Sony grabs cloud-gaming group Gaikai
New stream of PlayStation business?
Sony has acquired cloud-gaming company Gaikai for $380m (£240m) with a view to using the streaming service set to strengthen its online offering.
The deal sees Sony take control of Gaikai's tech and infrastructure, including all of the cloud-gaming firm's data centres.
Gaikai runs games on its servers, with picture and sound streamed to a gamer's TV or browser, and control signals sent in the opposite direction.

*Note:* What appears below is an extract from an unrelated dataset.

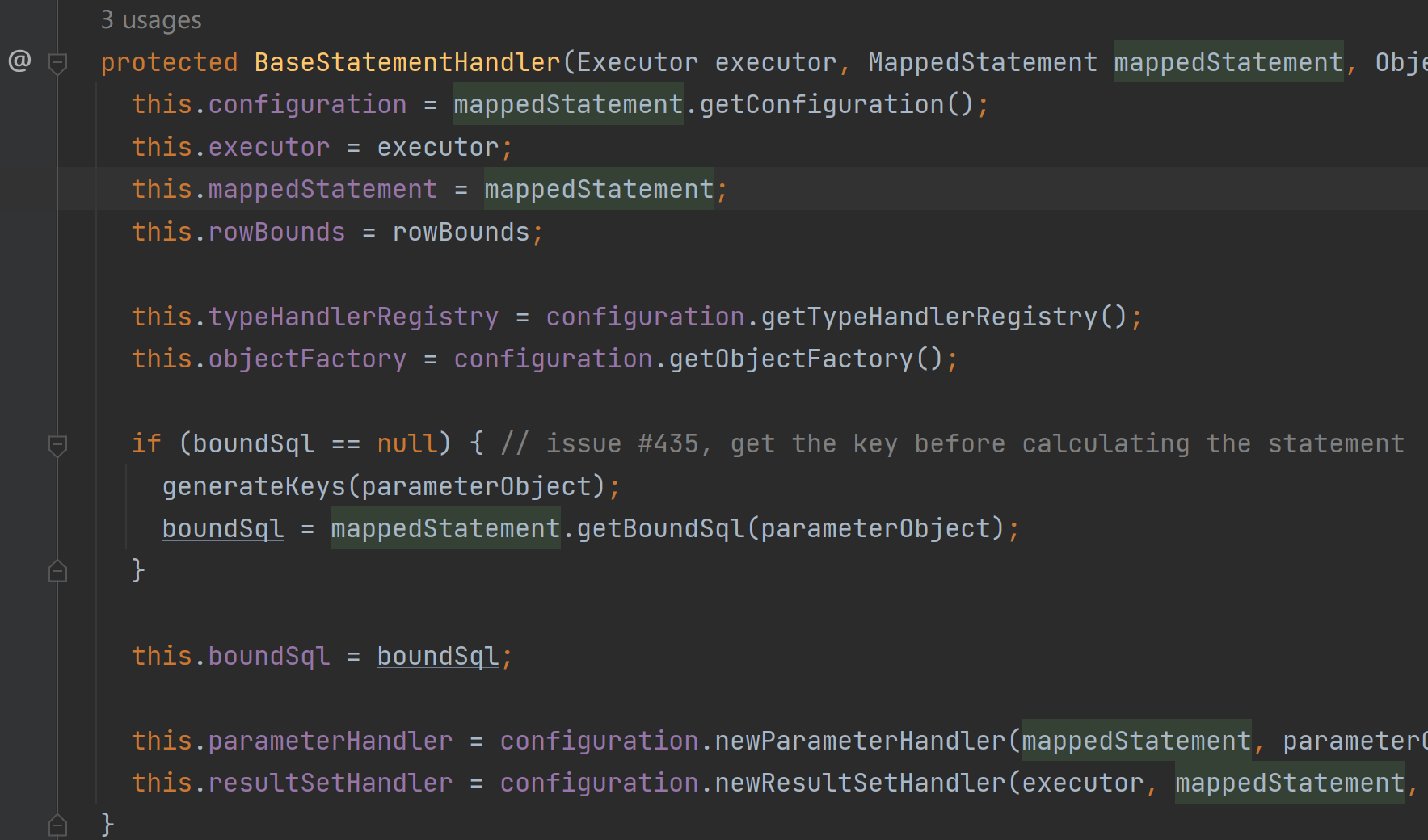Place cursor on this.rowBounds field
This screenshot has width=1428, height=840.
click(x=276, y=233)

"By combining Gaikai's resources, including its technological strength and engineering talent, with SCE's extensive game platform knowledge and experience, SCE will provide users with unparalleled cloud entertainment experiences," Sony Computer Entertainment CEO Andrew House said.
Vita vests its head in the cloud
While Sony has not yet detailed how it plans to make use of Gaikai, speculation about a next-gen console launch is rife. We've already heard moles say Sony has shelved PS4 plans to drop optical media and source new title entirely by download, but depending on Gaikai's implementation, we may see some games playable without even a download.
It seems the future of gaming is soaring closer to the cloud. With rival service OnLive founded by the man behind Microsoft's WebTV Networks, perhaps its only a matter of time before Redmond gets in on the act with a purchase of its own. ®
Almost certain to be a this-gen feature, extending the life of the PS3, and offering a seamless transition to PS4, in that you would be able to play PS4 games on your PS3.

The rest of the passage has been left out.